In my previous job as a technology journalist a phrase I heard a lot was ‘the consumerisation of IT’. Simply put it means the ready availability of sophisticated and affordable technology has led to workers introducing their own IT into their businesses.
Basically people are no longer putting up with crap technology at work.
To say a ‘consumerisation of legal services’ is also occurring might be a bit of a stretch, as it’s not a commodity in the same way. But the broader trend of consuming ‘on-demand’ services is perhaps changing expectations in how we pay for things in general.

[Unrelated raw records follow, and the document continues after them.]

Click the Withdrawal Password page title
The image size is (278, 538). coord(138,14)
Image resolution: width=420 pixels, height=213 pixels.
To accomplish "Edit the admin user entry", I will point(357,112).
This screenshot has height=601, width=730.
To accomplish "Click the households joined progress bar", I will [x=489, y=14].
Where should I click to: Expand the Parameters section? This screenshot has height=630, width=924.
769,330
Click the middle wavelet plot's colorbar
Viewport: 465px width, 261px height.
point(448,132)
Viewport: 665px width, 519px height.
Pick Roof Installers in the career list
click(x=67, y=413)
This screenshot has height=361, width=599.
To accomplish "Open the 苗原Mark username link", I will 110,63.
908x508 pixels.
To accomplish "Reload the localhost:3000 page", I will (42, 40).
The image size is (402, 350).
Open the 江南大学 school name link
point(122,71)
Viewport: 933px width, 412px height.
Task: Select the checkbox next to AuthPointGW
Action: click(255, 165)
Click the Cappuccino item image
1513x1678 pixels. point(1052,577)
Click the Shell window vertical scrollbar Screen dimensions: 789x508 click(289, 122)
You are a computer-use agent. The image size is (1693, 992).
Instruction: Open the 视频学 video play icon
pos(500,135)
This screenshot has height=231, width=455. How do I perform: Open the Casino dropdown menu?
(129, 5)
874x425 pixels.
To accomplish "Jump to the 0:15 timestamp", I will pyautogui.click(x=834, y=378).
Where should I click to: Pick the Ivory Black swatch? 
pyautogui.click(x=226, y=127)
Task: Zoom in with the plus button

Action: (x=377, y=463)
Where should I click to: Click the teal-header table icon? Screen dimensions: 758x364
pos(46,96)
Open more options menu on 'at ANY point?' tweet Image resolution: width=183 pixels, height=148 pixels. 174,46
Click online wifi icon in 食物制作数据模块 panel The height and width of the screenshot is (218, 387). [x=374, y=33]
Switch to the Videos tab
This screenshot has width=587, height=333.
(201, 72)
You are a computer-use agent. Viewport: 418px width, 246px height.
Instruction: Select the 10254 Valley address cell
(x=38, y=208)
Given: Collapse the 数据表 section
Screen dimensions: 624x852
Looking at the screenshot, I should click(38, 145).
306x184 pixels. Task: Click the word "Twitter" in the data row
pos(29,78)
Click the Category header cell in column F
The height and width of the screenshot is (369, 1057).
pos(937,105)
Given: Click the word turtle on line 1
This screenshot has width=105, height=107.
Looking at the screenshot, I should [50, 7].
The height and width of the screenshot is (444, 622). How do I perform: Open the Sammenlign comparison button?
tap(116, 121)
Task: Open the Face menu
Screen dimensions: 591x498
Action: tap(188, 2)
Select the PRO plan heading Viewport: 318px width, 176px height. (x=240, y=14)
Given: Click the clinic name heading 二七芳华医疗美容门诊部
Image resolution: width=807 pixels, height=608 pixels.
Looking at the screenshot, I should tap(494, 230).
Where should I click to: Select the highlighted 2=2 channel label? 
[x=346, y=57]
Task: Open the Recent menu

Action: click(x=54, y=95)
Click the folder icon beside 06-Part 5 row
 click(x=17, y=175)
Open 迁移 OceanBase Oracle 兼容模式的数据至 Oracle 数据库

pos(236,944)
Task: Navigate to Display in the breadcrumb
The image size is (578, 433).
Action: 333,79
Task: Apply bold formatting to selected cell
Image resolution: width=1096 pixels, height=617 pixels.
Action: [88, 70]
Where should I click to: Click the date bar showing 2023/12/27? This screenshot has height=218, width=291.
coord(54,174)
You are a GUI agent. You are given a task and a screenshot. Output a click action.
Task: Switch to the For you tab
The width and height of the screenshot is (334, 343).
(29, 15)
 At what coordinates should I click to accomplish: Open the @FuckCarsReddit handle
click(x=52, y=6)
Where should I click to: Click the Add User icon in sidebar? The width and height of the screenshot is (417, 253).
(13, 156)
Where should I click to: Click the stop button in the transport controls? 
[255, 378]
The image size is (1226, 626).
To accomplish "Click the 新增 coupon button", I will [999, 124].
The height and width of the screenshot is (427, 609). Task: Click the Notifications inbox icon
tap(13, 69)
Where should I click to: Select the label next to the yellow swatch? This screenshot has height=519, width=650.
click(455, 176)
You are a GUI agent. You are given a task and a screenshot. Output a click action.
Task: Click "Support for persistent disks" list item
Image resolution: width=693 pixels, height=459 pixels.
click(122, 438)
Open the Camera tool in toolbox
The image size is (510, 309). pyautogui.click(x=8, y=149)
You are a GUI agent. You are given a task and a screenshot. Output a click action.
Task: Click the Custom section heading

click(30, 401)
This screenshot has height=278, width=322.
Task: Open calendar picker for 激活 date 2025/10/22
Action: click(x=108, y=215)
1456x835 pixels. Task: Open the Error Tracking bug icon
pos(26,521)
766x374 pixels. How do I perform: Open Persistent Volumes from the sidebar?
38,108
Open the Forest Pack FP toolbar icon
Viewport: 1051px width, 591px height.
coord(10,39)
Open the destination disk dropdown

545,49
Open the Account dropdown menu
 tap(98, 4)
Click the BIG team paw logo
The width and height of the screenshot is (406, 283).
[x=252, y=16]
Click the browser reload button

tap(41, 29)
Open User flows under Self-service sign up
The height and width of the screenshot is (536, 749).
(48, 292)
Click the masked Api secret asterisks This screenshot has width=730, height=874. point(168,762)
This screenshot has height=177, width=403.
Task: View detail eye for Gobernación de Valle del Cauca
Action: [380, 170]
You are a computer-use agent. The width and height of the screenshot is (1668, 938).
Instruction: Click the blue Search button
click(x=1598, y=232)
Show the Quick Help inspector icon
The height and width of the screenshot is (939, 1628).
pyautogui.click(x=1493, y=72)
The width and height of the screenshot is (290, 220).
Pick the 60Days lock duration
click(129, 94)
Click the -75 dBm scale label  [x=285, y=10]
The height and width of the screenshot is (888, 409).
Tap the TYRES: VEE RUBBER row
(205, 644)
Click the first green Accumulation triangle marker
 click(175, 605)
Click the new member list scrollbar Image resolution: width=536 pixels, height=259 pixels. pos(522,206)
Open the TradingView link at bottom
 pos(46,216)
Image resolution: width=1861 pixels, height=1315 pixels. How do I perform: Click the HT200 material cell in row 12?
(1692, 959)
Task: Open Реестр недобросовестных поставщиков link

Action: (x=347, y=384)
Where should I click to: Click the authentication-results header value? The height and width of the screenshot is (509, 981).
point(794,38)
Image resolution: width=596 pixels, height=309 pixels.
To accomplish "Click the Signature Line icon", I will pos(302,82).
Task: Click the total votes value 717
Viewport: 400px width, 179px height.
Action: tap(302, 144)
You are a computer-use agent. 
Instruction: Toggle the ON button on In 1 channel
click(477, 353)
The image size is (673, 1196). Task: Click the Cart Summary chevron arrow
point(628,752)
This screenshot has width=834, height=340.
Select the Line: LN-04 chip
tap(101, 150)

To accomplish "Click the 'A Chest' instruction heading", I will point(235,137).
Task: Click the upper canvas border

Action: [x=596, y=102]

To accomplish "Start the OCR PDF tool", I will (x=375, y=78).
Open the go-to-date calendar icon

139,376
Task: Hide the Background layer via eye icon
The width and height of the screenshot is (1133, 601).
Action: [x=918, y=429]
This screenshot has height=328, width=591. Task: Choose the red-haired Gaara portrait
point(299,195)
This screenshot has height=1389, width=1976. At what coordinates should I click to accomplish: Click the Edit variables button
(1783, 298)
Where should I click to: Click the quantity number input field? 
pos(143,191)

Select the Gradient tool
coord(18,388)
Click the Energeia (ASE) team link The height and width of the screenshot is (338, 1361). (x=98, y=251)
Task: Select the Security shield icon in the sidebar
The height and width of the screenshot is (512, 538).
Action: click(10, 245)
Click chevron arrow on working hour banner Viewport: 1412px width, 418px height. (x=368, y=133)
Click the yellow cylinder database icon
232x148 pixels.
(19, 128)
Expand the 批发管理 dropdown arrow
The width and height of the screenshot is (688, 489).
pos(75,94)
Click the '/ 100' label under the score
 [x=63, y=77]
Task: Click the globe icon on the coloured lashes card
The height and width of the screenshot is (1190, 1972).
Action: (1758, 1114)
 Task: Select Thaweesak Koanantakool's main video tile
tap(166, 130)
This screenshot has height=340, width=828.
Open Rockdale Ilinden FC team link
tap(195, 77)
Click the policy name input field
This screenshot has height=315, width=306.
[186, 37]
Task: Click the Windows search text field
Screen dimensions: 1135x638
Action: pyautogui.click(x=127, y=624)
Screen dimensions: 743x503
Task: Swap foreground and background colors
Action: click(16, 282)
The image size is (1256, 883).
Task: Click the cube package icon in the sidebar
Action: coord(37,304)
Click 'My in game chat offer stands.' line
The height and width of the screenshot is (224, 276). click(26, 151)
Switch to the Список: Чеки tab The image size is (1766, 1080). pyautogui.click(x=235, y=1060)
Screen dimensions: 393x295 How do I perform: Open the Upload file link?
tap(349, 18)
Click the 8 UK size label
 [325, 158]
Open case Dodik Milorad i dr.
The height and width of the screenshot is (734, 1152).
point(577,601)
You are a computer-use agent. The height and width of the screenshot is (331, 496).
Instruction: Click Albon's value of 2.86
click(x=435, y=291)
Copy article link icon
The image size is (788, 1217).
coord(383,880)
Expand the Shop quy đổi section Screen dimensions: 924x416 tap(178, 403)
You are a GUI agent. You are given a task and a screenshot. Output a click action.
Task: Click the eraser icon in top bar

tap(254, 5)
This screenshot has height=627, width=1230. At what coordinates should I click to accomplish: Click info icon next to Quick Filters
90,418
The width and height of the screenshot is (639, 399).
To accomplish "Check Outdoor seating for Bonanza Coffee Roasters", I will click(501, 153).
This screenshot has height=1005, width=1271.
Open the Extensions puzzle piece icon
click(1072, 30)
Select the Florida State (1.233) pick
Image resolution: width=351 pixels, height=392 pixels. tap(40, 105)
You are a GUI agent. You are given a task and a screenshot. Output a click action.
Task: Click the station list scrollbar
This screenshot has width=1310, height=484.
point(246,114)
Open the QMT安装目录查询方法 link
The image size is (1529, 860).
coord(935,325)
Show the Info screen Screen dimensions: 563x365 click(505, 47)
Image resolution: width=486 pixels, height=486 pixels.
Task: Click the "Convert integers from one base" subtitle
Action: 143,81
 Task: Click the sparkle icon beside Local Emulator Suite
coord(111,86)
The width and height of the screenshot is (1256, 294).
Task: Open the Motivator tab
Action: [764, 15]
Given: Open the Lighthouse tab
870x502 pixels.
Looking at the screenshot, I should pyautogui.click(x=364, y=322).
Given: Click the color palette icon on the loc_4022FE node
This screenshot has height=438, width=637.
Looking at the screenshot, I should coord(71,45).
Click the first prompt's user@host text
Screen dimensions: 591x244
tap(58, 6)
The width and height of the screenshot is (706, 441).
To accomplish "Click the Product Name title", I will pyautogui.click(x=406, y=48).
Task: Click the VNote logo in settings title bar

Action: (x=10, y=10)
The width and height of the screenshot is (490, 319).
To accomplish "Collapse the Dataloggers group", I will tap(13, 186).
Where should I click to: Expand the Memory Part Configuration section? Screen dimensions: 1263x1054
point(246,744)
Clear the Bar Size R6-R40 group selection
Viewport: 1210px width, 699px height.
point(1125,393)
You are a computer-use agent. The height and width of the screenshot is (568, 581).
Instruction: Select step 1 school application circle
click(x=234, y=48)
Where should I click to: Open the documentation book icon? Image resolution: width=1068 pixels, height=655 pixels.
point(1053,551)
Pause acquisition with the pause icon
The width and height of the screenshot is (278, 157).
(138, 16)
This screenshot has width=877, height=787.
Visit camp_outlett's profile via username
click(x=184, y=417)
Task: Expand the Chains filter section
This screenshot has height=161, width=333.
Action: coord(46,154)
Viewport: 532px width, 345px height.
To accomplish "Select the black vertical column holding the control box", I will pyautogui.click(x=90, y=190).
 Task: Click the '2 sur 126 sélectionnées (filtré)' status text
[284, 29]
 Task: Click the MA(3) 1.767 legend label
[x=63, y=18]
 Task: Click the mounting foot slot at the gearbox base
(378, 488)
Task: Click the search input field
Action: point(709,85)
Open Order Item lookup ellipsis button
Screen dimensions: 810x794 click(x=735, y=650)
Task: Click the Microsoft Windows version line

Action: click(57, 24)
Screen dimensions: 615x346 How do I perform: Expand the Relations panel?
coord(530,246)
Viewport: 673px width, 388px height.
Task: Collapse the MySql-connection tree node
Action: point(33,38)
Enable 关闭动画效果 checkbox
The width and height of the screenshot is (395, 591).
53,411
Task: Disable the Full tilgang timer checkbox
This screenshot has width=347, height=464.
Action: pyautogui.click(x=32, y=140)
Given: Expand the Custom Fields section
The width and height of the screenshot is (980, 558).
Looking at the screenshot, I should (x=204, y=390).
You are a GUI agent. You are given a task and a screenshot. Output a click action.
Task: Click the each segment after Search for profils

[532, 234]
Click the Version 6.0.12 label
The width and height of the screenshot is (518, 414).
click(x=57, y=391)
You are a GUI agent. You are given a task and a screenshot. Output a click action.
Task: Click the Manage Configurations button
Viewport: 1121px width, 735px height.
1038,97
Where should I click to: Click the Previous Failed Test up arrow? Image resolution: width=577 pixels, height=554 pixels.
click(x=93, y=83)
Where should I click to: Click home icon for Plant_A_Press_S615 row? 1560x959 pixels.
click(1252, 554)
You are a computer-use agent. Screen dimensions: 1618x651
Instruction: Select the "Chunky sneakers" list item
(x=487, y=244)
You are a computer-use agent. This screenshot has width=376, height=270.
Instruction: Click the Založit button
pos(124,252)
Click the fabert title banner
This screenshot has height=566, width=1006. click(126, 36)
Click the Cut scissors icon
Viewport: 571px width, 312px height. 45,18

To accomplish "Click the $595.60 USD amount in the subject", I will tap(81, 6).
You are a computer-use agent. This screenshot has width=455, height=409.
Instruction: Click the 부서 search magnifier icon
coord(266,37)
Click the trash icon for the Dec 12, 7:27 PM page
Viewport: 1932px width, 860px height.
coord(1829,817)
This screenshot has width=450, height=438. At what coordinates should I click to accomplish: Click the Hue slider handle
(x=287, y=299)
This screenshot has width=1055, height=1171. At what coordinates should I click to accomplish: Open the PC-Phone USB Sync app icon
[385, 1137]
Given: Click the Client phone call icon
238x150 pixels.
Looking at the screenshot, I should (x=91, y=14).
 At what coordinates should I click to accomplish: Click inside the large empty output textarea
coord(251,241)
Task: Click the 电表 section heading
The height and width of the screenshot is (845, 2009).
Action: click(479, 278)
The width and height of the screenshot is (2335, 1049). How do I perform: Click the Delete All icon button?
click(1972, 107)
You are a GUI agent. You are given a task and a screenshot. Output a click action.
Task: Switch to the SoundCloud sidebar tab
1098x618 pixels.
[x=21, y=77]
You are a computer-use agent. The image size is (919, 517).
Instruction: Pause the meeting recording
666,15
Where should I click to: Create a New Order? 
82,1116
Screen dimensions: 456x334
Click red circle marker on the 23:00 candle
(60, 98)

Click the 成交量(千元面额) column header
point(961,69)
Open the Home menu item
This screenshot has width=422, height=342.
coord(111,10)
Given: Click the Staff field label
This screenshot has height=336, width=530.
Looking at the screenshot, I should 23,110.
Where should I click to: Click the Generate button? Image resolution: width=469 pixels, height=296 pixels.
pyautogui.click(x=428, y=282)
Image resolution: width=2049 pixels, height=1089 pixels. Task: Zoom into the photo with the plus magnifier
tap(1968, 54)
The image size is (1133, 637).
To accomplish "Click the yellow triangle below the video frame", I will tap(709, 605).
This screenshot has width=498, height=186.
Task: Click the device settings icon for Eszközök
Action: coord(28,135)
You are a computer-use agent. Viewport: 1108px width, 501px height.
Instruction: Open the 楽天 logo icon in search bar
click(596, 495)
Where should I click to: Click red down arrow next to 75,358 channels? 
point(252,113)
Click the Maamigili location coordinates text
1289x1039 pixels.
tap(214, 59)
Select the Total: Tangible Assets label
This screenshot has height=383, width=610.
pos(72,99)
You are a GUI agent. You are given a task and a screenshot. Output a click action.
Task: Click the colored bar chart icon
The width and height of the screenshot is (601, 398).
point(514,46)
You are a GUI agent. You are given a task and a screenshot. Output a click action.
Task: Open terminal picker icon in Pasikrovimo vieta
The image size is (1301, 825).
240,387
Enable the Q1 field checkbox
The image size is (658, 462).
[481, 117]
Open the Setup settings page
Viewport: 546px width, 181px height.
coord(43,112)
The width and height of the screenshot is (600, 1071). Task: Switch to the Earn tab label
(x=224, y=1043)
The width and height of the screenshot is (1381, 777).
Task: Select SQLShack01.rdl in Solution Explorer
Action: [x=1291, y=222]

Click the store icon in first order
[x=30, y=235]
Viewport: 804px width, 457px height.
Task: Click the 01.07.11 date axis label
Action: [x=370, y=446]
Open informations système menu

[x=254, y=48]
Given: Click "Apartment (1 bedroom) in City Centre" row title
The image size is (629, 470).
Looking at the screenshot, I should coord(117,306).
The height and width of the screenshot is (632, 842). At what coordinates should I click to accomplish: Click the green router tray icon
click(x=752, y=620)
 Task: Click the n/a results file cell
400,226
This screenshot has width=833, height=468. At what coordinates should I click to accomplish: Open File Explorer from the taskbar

Up front, pay-as-you go pricing is now common practice – whether using a mobile phone contract or downloading a track from iTunes. And there’s no reason why this shouldn’t apply to legal advice, too.
Sandie Okoro, general counsel at Barings Asset Management, says there is a growing impatience among in-house legal departments with private law firms charging inconsistent fees, hiking up costs each year for the same services, and failing to innovate in their offerings.
‘The in-house community really is a community and we do talk to each other so we know when a law firm is trying to pull a fast one as far as fees are concerned,’ she says.
In tough economic times users of all services want to know the exact value of what they are getting and expect flexibility in how they are delivered. Providing legal services in the same way they’ve been done for decades won’t cut it anymore in a market where everything else is changing.
In the world of technology a failure to adapt to consumer expectations can have dire consequences – just ask BlackBerry. And the business cost of failing to innovate is also a lesson private law firms would do well to heed.